(begin)
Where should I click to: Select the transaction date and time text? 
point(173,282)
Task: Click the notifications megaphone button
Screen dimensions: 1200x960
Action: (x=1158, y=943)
(end)
# [Task description]
Retype all of the data above line for line, keeping every character unchanged.

# [Answer for the task]
Where should I click to: Select the transaction date and time text? 
point(173,282)
Task: Click the notifications megaphone button
Screen dimensions: 1200x960
Action: (x=1158, y=943)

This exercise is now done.